In 1937, economist Ronald Coase, who would later receive a Nobel Prize for his work, wrote a ground-breaking study on why and how companies grow. The crux of his argument was that organizations existed in the space between transaction cost and the cost of scale. A half century later, another economist, William G. Ouchi, elaborated on the point made by Coase, noting that where institutions are more efficient in overcoming the cost overhead of performance ambiguity through institutional goal congruence, the more likely they are to grow in size and complexity.

In today's job market, where traditional measures of job performance and mission adherence, and even the boundaries of the organization, are in flux, it is inevitable that, as Cathy Merrill noted, "office cultures,...(those) established practices, unspoken rules and shared values, established over years in large part by people interacting in person," will be not only more difficult to build, but difficult to sustain. In this circumstance, the new virtuality of the workplace is not the source of this change but the product of it. Work-related "face time" has been declining for years. An employee's peers may be in another city or another nation. Job duties are coordinated across time zones, and offices have been progressively replaced by cubicles and, now, anonymous work stations.

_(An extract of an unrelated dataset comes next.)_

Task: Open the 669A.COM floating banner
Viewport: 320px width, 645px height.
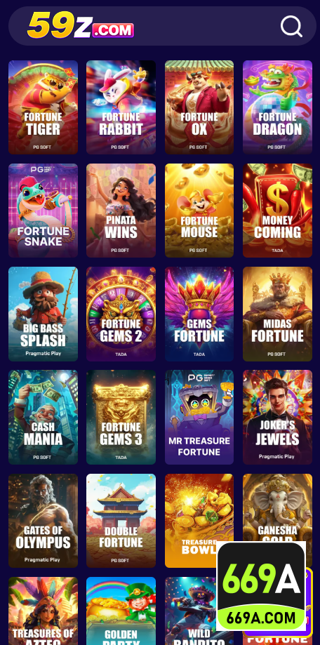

Ford Motor Company once set the standard for the world in manufacturing by transforming iron ore, sand, logs and other raw materials, into finished automobiles, all at the automaker's River Rouge facility. Yet, now the company sources several thousand automobile components from several hundred suppliers, spanning the globe. The company's workers are as likely to be in Hermosilla, Sonora, or Natchez, Mississippi, as Dearborn, Michigan. For "knowledge workers", this transition is even more dramatic, making it difficult to even define the company, let alone adhere to a company-driven culture.

While Merrill's caution about the changing relationship between employees, and between employees and their employer, is valid, the work world is changing. While, as with online retail, the COVID pandemic may have accelerated the change, that change is both inevitable and permanent. The smart employer needs to find a new way forward, because there is simply no going back.